Define head direction cells.
Neurons firing according to the animal’s facing direction, acting like an internal compass.
Define grid cells.
Neurons in medial entorhinal cortex firing in a hexagonal pattern, providing metric for distance and direction.
What additional spatial neurons exist beyond place, head-direction, and grid cells?
Cortical and subcortical spatially tuned neurons aiding spatial encoding.
Who was Henry Molaison (H.M.) and his significance?
Patient with bilateral hippocampal removal causing severe anterograde amnesia and spatial impairments.
What did the radial-arm maze demonstrate about hippocampus?
Its involvement in spatial working memory tasks.
What does the Morris water maze test?
Spatial mapping ability independent of explicit working-memory demands.
What happens to Morris water maze performance after hippocampal lesions?
Performance abolished, confirming deficits due to impaired spatial mapping.
Discovery of place cells occurred through what method?
Single-unit hippocampal neuron recordings in freely moving rats by O’Keefe & Dostrovsky (1971).
Do primates and humans have place cells?
Yes, but fewer, often encoding conjunctive spatial features.
What ensures long-term stability of place fields?
Place fields persist days to weeks, although some cells show turnover for temporal coding.
Do place cells rely solely on visual cues?
No, they integrate olfactory, tactile, and self-motion inputs, remaining stable in darkness.
What is place-cell remapping?
Reorganization of place fields forming a distinct spatial code when environment changes.
How do primates differ from rodents in navigation strategies?
Primates emphasize visual landmarks; rodents require direct exploration.
Describe head-direction cell firing.
Cells fire maximally when head points in specific directions, independent of location.
What circuitry generates head-direction signals?
Angular-velocity neurons in DTN and LMN relayed through thalamic and cortical structures.
Grid cell identification location?
Medial entorhinal cortex, pre- and parasubiculum.
What happens to grid cells during external cue rotation?
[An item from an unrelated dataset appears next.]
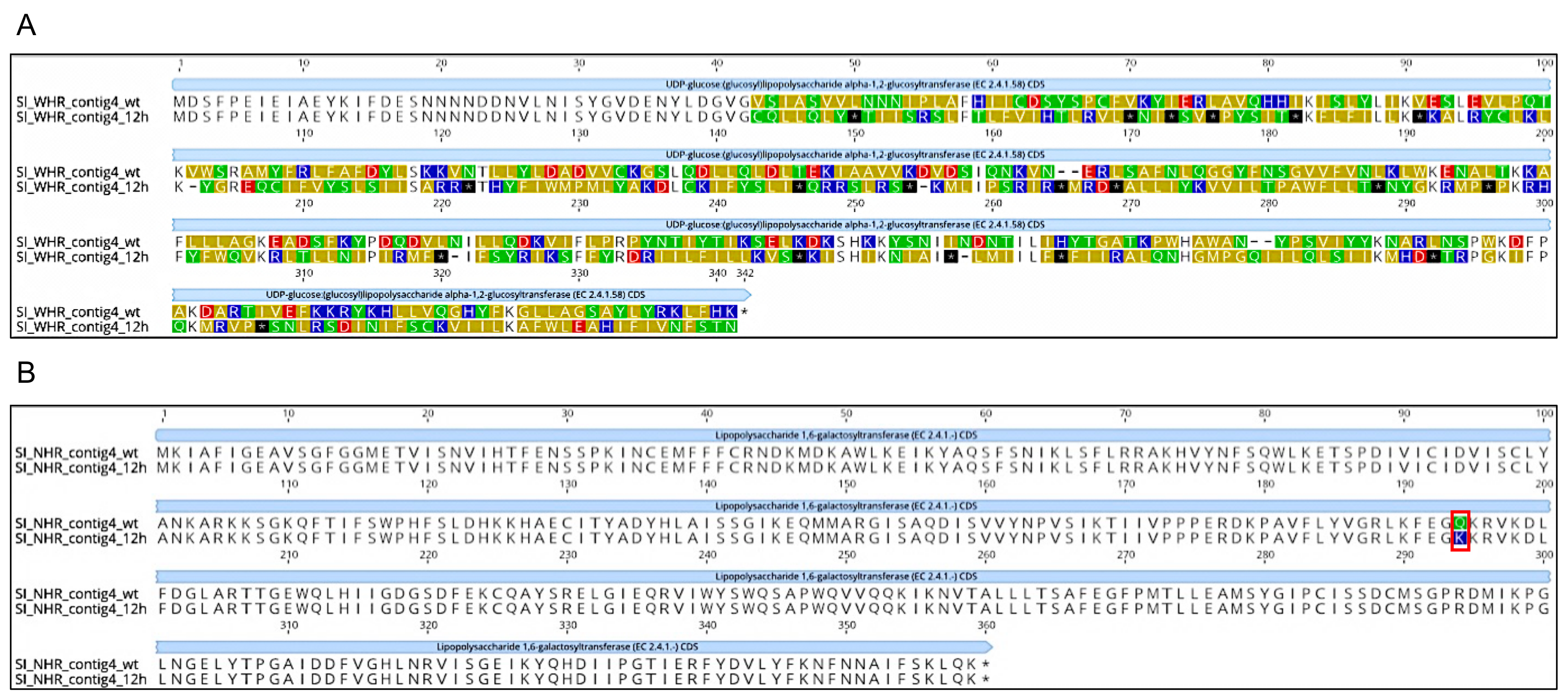The image size is (1568, 698).
Task: Click the panel B figure label
Action: (26, 372)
Grid fields rotate coherently with distal landmarks.
Grid cells’ role in path integration?
Persist in darkness using self-motion computation; lesions impair path integration.
Identify supporting cell types for grid cells.
Speed cells encoding locomotor velocity and band cells potentially scaffolding grid formation.
Define interneurons.
Diverse, GABAergic inhibitory neurons modulating circuitry throughout hippocampal and cortical regions.